He explains: “For example, paying attention to the requirements; they might be very male-biased in terms of how to describe a leader. So how best to change the requirements in contemporary ways as to strip out the legacy male bias in the expectations that you have? You must embed it into your language, process and requirements and equip your recruiters and HR people. And these HR professionals should be targets of the change and not just agents of the change or passive bystanders. So, embedding D&I into the DNA of your talent process system is stage three.”

The fourth stage involves operations. “Mergers and acquisitions, globalisation, regionalisation; putting your call centre in Prague but your front office customer service in London,” says Andrés. “There are cultural issues and diversity issues in the handoff and cultural differences that get in the way of a seamless customer experience. It makes sense operationally to distribute your costs that way, but you pay attention to D&I issues to make sure that there’s a seamless customer experience due to inclusive and crossculturally agile operations.”

▸ **What is required**
In the passage on stages of diversity and inclusion, what does the fourth stage involve?

▸ **Dataset excerpts**

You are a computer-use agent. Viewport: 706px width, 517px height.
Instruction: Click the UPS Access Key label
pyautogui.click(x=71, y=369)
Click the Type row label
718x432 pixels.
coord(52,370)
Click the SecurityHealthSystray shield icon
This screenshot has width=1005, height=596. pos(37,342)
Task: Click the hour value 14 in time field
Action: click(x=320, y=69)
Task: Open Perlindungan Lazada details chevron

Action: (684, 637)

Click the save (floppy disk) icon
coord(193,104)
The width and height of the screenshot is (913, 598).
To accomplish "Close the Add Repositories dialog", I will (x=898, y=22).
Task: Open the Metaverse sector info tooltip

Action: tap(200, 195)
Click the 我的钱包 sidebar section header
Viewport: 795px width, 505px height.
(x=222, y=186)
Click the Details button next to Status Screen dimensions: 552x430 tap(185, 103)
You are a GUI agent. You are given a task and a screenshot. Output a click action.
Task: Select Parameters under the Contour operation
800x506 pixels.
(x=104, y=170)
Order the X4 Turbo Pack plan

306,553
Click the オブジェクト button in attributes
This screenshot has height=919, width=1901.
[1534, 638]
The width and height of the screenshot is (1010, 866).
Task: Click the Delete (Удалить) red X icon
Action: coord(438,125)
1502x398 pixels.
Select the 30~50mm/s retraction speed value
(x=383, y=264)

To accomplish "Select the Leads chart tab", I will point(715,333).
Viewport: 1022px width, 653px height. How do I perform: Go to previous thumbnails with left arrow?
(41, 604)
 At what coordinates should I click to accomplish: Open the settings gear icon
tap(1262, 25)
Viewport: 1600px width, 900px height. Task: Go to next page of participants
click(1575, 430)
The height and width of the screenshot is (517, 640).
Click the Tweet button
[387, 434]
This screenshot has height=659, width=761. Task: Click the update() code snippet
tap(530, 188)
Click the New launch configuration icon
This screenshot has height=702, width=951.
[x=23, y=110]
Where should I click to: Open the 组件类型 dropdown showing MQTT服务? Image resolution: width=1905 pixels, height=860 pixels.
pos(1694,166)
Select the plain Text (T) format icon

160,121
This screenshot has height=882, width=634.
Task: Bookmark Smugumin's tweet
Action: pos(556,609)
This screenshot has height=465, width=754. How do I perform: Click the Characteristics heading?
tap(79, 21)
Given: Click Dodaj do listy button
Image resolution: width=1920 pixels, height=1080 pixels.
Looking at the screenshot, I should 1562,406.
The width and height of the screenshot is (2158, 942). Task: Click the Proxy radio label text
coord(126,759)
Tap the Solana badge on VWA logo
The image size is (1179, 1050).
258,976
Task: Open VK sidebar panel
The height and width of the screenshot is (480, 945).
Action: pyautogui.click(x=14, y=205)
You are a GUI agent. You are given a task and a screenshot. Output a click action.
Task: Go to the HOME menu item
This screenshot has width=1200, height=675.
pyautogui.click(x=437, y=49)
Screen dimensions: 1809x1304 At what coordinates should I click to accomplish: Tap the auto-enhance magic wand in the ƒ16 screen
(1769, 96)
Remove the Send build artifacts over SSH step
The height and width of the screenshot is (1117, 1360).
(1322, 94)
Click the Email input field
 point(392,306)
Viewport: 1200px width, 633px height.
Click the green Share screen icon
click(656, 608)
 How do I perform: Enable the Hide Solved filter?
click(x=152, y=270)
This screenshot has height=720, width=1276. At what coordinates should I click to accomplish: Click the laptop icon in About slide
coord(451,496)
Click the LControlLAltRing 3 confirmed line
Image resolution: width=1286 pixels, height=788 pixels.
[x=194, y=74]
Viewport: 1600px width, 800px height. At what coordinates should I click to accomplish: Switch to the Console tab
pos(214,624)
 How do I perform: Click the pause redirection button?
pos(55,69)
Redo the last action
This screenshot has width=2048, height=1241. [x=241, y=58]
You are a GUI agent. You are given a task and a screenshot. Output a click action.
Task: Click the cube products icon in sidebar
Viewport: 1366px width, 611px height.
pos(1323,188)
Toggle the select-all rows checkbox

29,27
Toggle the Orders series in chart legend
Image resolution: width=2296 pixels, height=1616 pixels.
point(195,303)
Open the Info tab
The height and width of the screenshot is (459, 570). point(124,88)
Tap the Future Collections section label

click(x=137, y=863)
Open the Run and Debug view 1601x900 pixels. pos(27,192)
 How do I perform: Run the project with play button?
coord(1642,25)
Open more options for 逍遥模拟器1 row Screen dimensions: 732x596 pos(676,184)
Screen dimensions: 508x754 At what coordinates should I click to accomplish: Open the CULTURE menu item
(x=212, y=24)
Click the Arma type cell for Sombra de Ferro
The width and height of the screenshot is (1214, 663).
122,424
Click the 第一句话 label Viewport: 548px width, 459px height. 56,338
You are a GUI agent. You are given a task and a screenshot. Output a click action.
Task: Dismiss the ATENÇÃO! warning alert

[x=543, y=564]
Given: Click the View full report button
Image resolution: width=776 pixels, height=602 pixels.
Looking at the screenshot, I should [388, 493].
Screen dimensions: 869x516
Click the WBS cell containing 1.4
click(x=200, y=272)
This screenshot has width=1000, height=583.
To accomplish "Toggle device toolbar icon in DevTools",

▸ **Task answer**
Operations.